Fonts & Character SetsCopy and Paste Character Substitution

Information and discussion about fonts and character sets (e.g. how to use language specific characters)
Post Reply
oezi
Posts: 4
Joined: Wed Dec 02, 2009 10:42 pm

Copy and Paste Character Substitution

Post by oezi »

I would like to improve how text from my PDF can be copy/pasted.
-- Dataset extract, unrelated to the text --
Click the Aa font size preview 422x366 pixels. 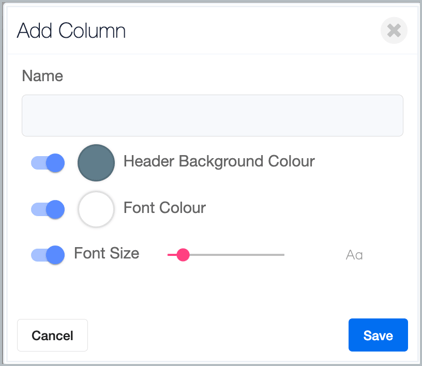pyautogui.click(x=354, y=255)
In particular I have trouble with

Code: Select all

``quotation''
and ligatures fi, ff, etc.

I am using T1 fontenc, which looks nice but when I copy from the following MWE

Code: Select all

\documentclass{article}
\usepackage[latin1]{inputenc}
\usepackage[T1]{fontenc} 
\usepackage[english]{babel}
\usepackage{lmodern}   
\begin{document} 
``finding the buffet''
\end{document}
and paste into an UTF-8 text editor I get:

Code: Select all

000000019  E2 80 9C EF AC 81 6E 64-69 6E 67 20 74 68 65 20   |“finding the |
000000029  62 75 EF AC 80 65 74 E2-80 9D                     |buffet”      |
But I would much rather get

Code: Select all

0000000C1  22 66 69 6E 64 69 6E 67-20 74 68 65 20 62 75 66   |"finding the buf|
0000000D1  66 65 74 22                                       |fet"            |
I am not sure it is possible to include in the PDF another encoding of characters meant for copying.

Just to clarify:
* Ligatures look beautiful and I want to keep them
* Only copy and paste could be better
* Acrobat is smart about it and resolves the letters, but other readers have more problems.

Any ideas?
Last edited by oezi on Fri Dec 04, 2009 9:35 pm, edited 1 time in total.

Recommended reading 2024:

LaTeXguide.org • LaTeX-Cookbook.net • TikZ.org
LaTeX Beginner's Guide LaTeX Cookbook LaTeX TikZ graphics TikZによるLaTeXグラフィックス
User avatar
localghost
Site Moderator
Posts: 9201
Joined: Fri Feb 02, 2007 12:06 pm

Copy and Paste Character Substitution

Post by localghost »

Try with cmap and/or microtype.


Best regards and welcome to the board
Thorsten
How to make a "Minimal Example"
Board Rules
Avoidable Mistakes[/size]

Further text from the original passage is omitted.